Could you rewrite all of the items below as a numbered list, with the blank lines left out?

::::::

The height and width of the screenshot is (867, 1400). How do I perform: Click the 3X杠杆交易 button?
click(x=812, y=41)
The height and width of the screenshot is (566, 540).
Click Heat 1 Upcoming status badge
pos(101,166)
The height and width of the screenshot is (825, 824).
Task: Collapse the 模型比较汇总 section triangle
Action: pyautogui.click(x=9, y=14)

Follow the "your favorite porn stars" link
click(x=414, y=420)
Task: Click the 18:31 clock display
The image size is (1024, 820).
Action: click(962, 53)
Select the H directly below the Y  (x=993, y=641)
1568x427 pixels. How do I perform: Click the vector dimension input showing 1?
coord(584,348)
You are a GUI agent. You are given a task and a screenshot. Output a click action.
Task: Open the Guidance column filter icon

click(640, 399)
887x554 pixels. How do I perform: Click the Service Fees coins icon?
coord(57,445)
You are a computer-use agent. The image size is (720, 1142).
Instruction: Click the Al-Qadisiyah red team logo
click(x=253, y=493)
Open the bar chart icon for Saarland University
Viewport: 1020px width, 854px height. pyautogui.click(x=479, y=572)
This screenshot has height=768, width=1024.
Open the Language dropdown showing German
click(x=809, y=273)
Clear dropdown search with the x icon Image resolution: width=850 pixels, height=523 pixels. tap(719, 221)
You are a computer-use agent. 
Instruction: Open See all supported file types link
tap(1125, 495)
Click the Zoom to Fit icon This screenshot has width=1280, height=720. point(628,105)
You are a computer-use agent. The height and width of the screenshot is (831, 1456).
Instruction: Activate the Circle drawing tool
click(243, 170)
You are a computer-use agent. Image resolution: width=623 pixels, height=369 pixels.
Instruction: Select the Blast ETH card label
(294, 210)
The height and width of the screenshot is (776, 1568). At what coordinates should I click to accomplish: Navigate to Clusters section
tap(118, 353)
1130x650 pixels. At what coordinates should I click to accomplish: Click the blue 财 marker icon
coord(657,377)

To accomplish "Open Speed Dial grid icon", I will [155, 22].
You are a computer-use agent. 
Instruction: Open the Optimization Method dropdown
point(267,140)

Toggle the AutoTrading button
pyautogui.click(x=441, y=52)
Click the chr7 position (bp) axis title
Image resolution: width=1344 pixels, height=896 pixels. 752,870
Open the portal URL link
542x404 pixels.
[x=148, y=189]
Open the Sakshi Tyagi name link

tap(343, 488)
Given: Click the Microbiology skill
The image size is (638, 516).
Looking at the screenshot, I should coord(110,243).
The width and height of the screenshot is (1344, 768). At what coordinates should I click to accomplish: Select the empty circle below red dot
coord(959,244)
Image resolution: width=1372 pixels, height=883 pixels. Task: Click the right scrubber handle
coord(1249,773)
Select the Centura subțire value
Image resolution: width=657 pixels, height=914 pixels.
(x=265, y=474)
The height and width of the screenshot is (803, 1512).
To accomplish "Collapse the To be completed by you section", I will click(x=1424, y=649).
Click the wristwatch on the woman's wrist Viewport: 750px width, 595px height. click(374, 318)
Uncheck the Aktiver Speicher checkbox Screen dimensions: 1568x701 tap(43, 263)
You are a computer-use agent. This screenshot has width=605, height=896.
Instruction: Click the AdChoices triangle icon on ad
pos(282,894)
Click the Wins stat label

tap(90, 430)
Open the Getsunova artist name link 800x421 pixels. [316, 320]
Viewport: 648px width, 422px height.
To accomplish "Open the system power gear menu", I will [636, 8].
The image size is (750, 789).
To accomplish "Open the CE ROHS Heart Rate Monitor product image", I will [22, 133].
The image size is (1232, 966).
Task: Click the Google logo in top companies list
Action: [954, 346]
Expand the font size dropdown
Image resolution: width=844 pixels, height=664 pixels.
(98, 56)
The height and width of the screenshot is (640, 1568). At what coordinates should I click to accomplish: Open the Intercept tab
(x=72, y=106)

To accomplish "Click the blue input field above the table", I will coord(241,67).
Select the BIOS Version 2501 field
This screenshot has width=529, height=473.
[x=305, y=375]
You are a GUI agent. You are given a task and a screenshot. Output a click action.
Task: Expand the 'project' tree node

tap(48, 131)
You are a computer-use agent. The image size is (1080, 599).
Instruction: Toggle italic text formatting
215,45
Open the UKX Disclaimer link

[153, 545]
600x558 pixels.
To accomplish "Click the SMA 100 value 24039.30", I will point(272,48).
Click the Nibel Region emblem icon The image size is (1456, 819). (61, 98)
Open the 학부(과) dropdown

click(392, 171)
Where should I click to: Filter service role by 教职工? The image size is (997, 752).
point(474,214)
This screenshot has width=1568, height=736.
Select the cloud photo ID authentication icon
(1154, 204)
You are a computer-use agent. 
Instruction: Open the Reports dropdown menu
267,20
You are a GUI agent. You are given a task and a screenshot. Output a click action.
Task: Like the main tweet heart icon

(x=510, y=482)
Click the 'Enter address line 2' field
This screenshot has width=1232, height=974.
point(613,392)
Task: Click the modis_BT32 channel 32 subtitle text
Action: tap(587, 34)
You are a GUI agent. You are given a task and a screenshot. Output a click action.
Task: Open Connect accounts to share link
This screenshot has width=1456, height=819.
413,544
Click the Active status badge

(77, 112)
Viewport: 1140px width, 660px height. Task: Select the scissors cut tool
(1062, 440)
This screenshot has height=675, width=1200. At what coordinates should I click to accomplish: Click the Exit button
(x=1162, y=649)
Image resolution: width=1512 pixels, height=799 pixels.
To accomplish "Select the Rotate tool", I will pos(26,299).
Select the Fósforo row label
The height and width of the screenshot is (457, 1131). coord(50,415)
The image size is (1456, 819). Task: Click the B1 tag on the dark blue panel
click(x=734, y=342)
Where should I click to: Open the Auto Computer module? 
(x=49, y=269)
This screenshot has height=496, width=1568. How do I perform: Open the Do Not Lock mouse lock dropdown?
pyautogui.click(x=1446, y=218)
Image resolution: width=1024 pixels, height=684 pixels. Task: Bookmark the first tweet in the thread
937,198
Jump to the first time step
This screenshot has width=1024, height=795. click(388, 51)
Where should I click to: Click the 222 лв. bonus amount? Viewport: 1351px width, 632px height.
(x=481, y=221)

::::::

**Output:**
1. The height and width of the screenshot is (867, 1400). How do I perform: Click the 3X杠杆交易 button?
2. click(x=812, y=41)
3. The height and width of the screenshot is (566, 540).
4. Click Heat 1 Upcoming status badge
5. pos(101,166)
6. The height and width of the screenshot is (825, 824).
7. Task: Collapse the 模型比较汇总 section triangle
8. Action: pyautogui.click(x=9, y=14)
9. Follow the "your favorite porn stars" link
10. click(x=414, y=420)
11. Task: Click the 18:31 clock display
12. The image size is (1024, 820).
13. Action: click(962, 53)
14. Select the H directly below the Y  (x=993, y=641)
15. 1568x427 pixels. How do I perform: Click the vector dimension input showing 1?
16. coord(584,348)
17. You are a GUI agent. You are given a task and a screenshot. Output a click action.
18. Task: Open the Guidance column filter icon
19. click(640, 399)
20. 887x554 pixels. How do I perform: Click the Service Fees coins icon?
21. coord(57,445)
22. You are a computer-use agent. The image size is (720, 1142).
23. Instruction: Click the Al-Qadisiyah red team logo
24. click(x=253, y=493)
25. Open the bar chart icon for Saarland University
26. Viewport: 1020px width, 854px height. pyautogui.click(x=479, y=572)
27. This screenshot has height=768, width=1024.
28. Open the Language dropdown showing German
29. click(x=809, y=273)
30. Clear dropdown search with the x icon Image resolution: width=850 pixels, height=523 pixels. tap(719, 221)
31. You are a computer-use agent. 
32. Instruction: Open See all supported file types link
33. tap(1125, 495)
34. Click the Zoom to Fit icon This screenshot has width=1280, height=720. point(628,105)
35. You are a computer-use agent. The height and width of the screenshot is (831, 1456).
36. Instruction: Activate the Circle drawing tool
37. click(243, 170)
38. You are a computer-use agent. Image resolution: width=623 pixels, height=369 pixels.
39. Instruction: Select the Blast ETH card label
40. (294, 210)
41. The height and width of the screenshot is (776, 1568). At what coordinates should I click to accomplish: Navigate to Clusters section
42. tap(118, 353)
43. 1130x650 pixels. At what coordinates should I click to accomplish: Click the blue 财 marker icon
44. coord(657,377)
45. To accomplish "Open Speed Dial grid icon", I will [155, 22].
46. You are a computer-use agent. 
47. Instruction: Open the Optimization Method dropdown
48. point(267,140)
49. Toggle the AutoTrading button
50. pyautogui.click(x=441, y=52)
51. Click the chr7 position (bp) axis title
52. Image resolution: width=1344 pixels, height=896 pixels. 752,870
53. Open the portal URL link
54. 542x404 pixels.
55. [x=148, y=189]
56. Open the Sakshi Tyagi name link
57. tap(343, 488)
58. Given: Click the Microbiology skill
59. The image size is (638, 516).
60. Looking at the screenshot, I should coord(110,243).
61. The width and height of the screenshot is (1344, 768). At what coordinates should I click to accomplish: Select the empty circle below red dot
62. coord(959,244)
63. Image resolution: width=1372 pixels, height=883 pixels. Task: Click the right scrubber handle
64. coord(1249,773)
65. Select the Centura subțire value
66. Image resolution: width=657 pixels, height=914 pixels.
67. (x=265, y=474)
68. The height and width of the screenshot is (803, 1512).
69. To accomplish "Collapse the To be completed by you section", I will click(x=1424, y=649).
70. Click the wristwatch on the woman's wrist Viewport: 750px width, 595px height. click(374, 318)
71. Uncheck the Aktiver Speicher checkbox Screen dimensions: 1568x701 tap(43, 263)
72. You are a computer-use agent. This screenshot has width=605, height=896.
73. Instruction: Click the AdChoices triangle icon on ad
74. pos(282,894)
75. Click the Wins stat label
76. tap(90, 430)
77. Open the Getsunova artist name link 800x421 pixels. [316, 320]
78. Viewport: 648px width, 422px height.
79. To accomplish "Open the system power gear menu", I will [636, 8].
80. The image size is (750, 789).
81. To accomplish "Open the CE ROHS Heart Rate Monitor product image", I will [22, 133].
82. The image size is (1232, 966).
83. Task: Click the Google logo in top companies list
84. Action: [954, 346]
85. Expand the font size dropdown
86. Image resolution: width=844 pixels, height=664 pixels.
87. (98, 56)
88. The height and width of the screenshot is (640, 1568). At what coordinates should I click to accomplish: Open the Intercept tab
89. (x=72, y=106)
90. To accomplish "Click the blue input field above the table", I will coord(241,67).
91. Select the BIOS Version 2501 field
92. This screenshot has width=529, height=473.
93. [x=305, y=375]
94. You are a GUI agent. You are given a task and a screenshot. Output a click action.
95. Task: Expand the 'project' tree node
96. tap(48, 131)
97. You are a computer-use agent. The image size is (1080, 599).
98. Instruction: Toggle italic text formatting
99. 215,45
100. Open the UKX Disclaimer link
101. [153, 545]
102. 600x558 pixels.
103. To accomplish "Click the SMA 100 value 24039.30", I will point(272,48).
104. Click the Nibel Region emblem icon The image size is (1456, 819). (61, 98)
105. Open the 학부(과) dropdown
106. click(392, 171)
107. Where should I click to: Filter service role by 教职工? The image size is (997, 752).
108. point(474,214)
109. This screenshot has width=1568, height=736.
110. Select the cloud photo ID authentication icon
111. (1154, 204)
112. You are a computer-use agent. 
113. Instruction: Open the Reports dropdown menu
114. 267,20
115. You are a GUI agent. You are given a task and a screenshot. Output a click action.
116. Task: Like the main tweet heart icon
117. (x=510, y=482)
118. Click the 'Enter address line 2' field
119. This screenshot has width=1232, height=974.
120. point(613,392)
121. Task: Click the modis_BT32 channel 32 subtitle text
122. Action: tap(587, 34)
123. You are a GUI agent. You are given a task and a screenshot. Output a click action.
124. Task: Open Connect accounts to share link
125. This screenshot has width=1456, height=819.
126. 413,544
127. Click the Active status badge
128. (77, 112)
129. Viewport: 1140px width, 660px height. Task: Select the scissors cut tool
130. (1062, 440)
131. This screenshot has height=675, width=1200. At what coordinates should I click to accomplish: Click the Exit button
132. (x=1162, y=649)
133. Image resolution: width=1512 pixels, height=799 pixels.
134. To accomplish "Select the Rotate tool", I will pos(26,299).
135. Select the Fósforo row label
136. The height and width of the screenshot is (457, 1131). coord(50,415)
137. The image size is (1456, 819). Task: Click the B1 tag on the dark blue panel
138. click(x=734, y=342)
139. Where should I click to: Open the Auto Computer module? 
140. (x=49, y=269)
141. This screenshot has height=496, width=1568. How do I perform: Open the Do Not Lock mouse lock dropdown?
142. pyautogui.click(x=1446, y=218)
143. Image resolution: width=1024 pixels, height=684 pixels. Task: Bookmark the first tweet in the thread
144. 937,198
145. Jump to the first time step
146. This screenshot has width=1024, height=795. click(388, 51)
147. Where should I click to: Click the 222 лв. bonus amount? Viewport: 1351px width, 632px height.
148. (x=481, y=221)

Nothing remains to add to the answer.